Former BioWare producer Mark Darrah just released the second two-hour video in his tell-all Anthem trilogy, in which he's chronicling his recollections about the production of the infamous BioWare live action shooter that's due to go offline for good when its lifetime of development turmoil ends in January.
Darrah's first video covered Anthem's earliest years and the issues with its initial conception that he said echoed through the duration of its development. This second chapter is a meaty one, because it begins in 2017: the year that Darrah took over as the project's executive producer, and a time when he said Anthem "had developed this highly dysfunctional relationship with decision-making."

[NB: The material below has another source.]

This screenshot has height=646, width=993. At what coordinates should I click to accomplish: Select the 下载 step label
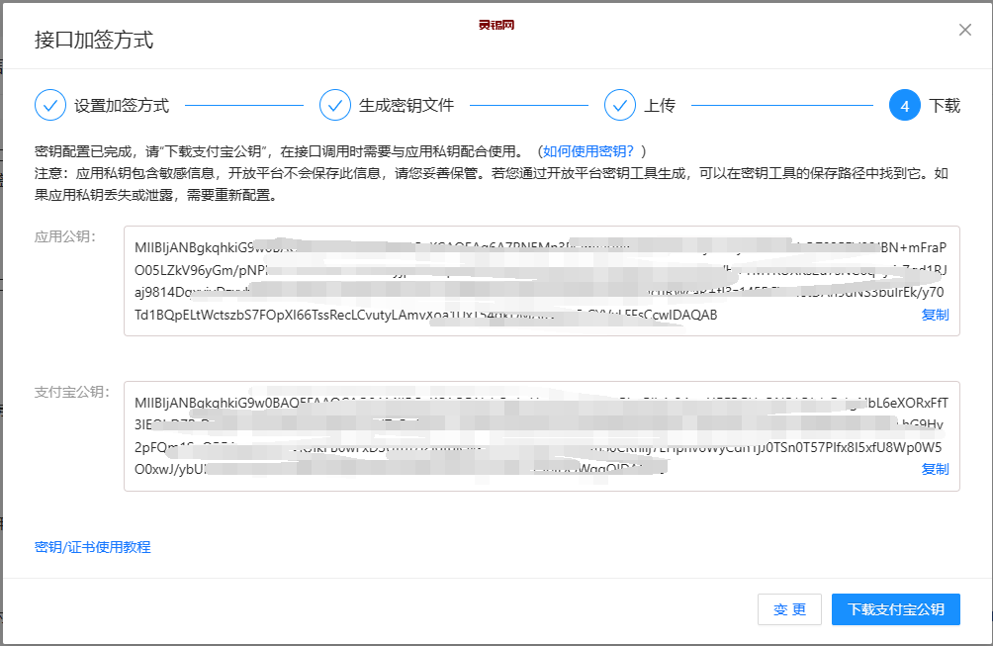[945, 105]
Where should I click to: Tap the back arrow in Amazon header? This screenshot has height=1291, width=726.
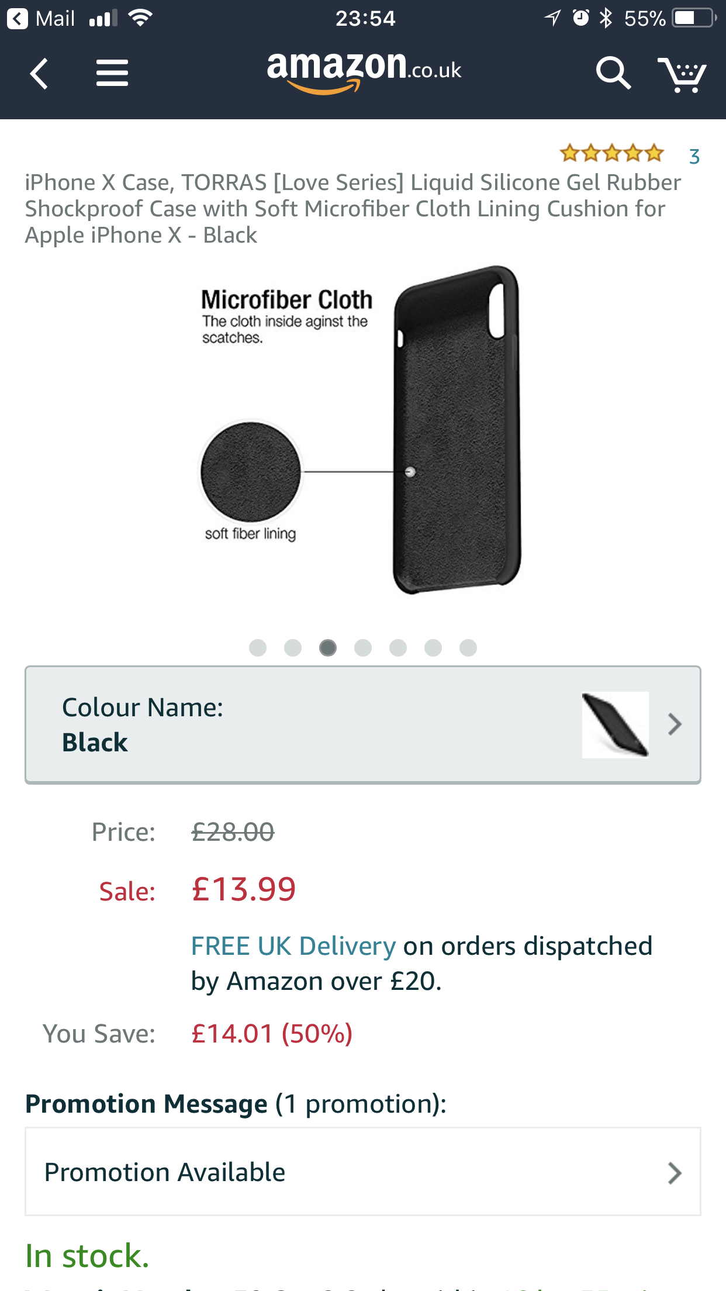(39, 74)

In the years following Mass Effect creator and original Anthem creative director Casey Hudson's departure from BioWare, Darrah said that Anthem wallowed without a clear direction. Sustained by BioWare mythology and EA's hopes for the project's live action potential, Anthem existed in a purgatory where decisions about its production were either never made or endlessly relitigated.
"Massive numbers of decisions that affected other decisions behind them were piling up on the project and preventing the game from coalescing into something that can actually ship," Darrah said. "The thing is, games are made out of decisions. So if you aren't making decisions, or if you're constantly undoing the decisions that are made, you aren't moving towards having a game."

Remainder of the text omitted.